Thursday, March 24, 2011
Though vegetarianism has been embraced by an ever-increasing number of our populace, one thing remains sadly the same: Herbivores face a dining-out dilemma.
Sure, the rabbits among us can focus on a few things at Montrio (likely to include mushrooms or polenta), or spring for a pricey, small-plate spread at Marinus (the Bernardus landmark offers a number of tantalizing veggie apps for those who don’t mind foie gras on the menu), but for those low dough, well, these are the poor vegetarians of the 831.
With that in mind, the newly opened, weekend-only vegetarian restaurant Julia’s, located in the Forest Hill shopping center in Pacific Grove, presents an enticing opportunity to those who shun meat and all that comes with it: the chance to order anything on the menu and expand their universe beyond veggie burritos, pizza, or some leaves with oil and vinegar. To have, for once, choice.
Or so one would think.
On my first visit, initial contact with the hurried server came when he delivered glasses of water and a few generous plates of rustic bread slices rubbed with olive oil, garlic and rosemary, accompanied by a dipping bowl that, aside from balsamic vinegar, contained a mixture of these same ingredients. The bread was pleasantly warm, savory and satisfying, and because of its richness and pronounced herbal flavor, was actually better without any dipping. Nice touch.

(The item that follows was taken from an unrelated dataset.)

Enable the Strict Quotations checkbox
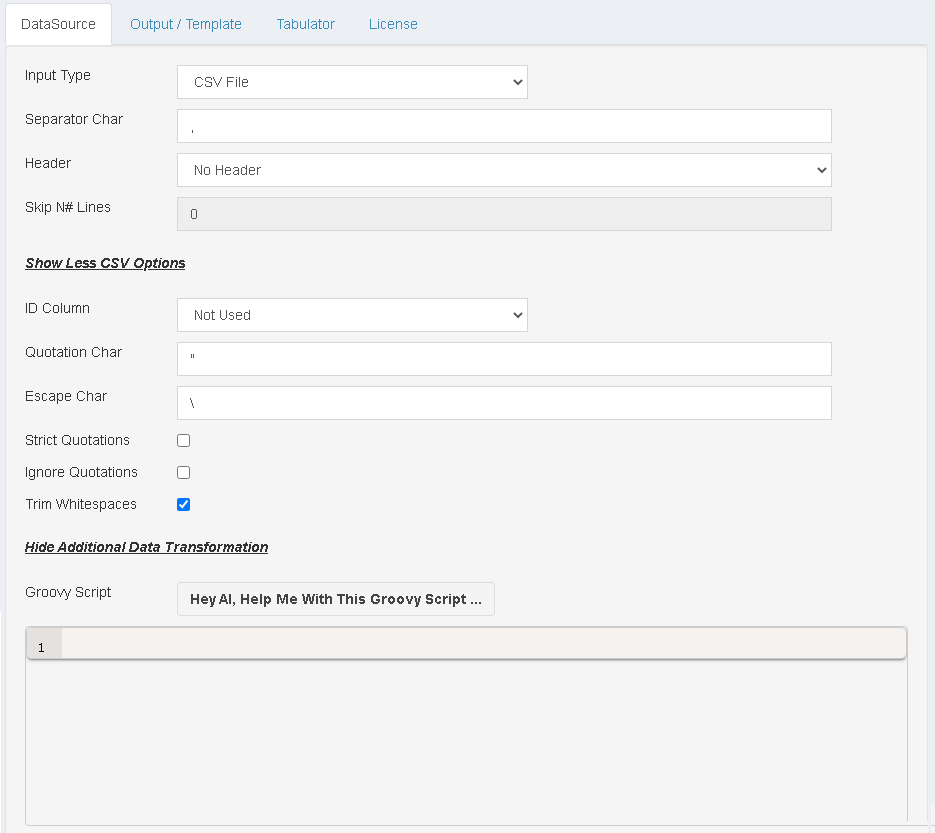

A good while later, our next encounter with the waiter had him passing out individual plates of chopped romaine dressed with vinaigrette. Some overdue communication ensued, and we learned that Julia’s does “family-style,” but not the kind where a family or group order what they want and then share, but where everyone has a plate of the exact same thing and you better like it because that’s all there is. It’s a risky proposition for a restaurant to take choice out of the diners’ hands completely – it implies that the kitchen knows best. And if that’s the case, it better be good.
The simple salad of romaine lettuce with an uninspired vinaigrette was not. At least one other vegetable or fruit, or even cheese or croutons, comes to mind as an improvement. And though it was healthy in that it filled my stomach with low-calorie roughage, eating it felt more like work than play. Vegetarianism as penance is what has given the lifestyle a bad name – and it doesn’t have to be that way.
Next up was a mushroom cream soup with leeks that was full of flavor, but could have benefited from more subtlety, as black pepper and oregano obscured some of the depth that might have been found elsewhere.
This was followed by a stir-fry that felt out of place given the flavors presented in the salad and soup, and which not a member of my party came close to finishing. The vegetables were overcooked and drowned in rice vinegar and there was a similarly inappropriate amount of sesame oil.
Our final entree was ravioli stuffed with a puree of butternut squash and brown sugar in a kale and cream sauce with wild mushrooms. The sauce, in particular the earthy mushrooms, was the best thing we had tasted thus far, but the raviolis were cloyingly sweet.
For dessert we were brought a decent slice of cherry pie, though in truth none in our party had much of an appetite left to enjoy it. We then observed another table being delivered vegan chocolate cake, which looked better, and again we found out key information too late, and only after inquiring ourselves: there are vegan options for every course, if so inclined. Wine is also for sale, which would have been useful to know when we first sat down.
The check arrived with a touch of suspense – at this point, we still didn’t know how much the meal would cost, and it became a sort of game to see how long the meal would continue before the price of it was made known. The tab came out to $11 a head, before tax, a darn reasonable number for the amount of food we were served.
My second trip found the food more consistent and the service far better – there were some tasty if simple roasted tomatoes and some remarkable cheese bread – but the meal still closed with a sigh when the paella included processed veggie sausage, the McNugget of vegetarian cuisine. Nonetheless, it was clear that the presence of owner Michael Brown – a long-time caterer who has cooked for the likes of Orson Welles and the cast of Streets of San Francisco – elevated things a bit.
Other developments are also promising. Last month the restaurant began hosting Rawednesday, a weekly raw-food menu that brings a different world cuisine each week. The event is put on by an outfit called Food in the Nude, and word of mouth thus far inspires hope that there just might be a local raw food option that can last ($21, 6-8pm, take-out till 9pm. Call to reserve, 277-6911).
Though there is ample room for improvement, there is much to like about Julia’s, and given the steady stream of customers on each of the nights I visited, others seem to agree. But both here and in the wider county, what would be really choice is more vegetarian options.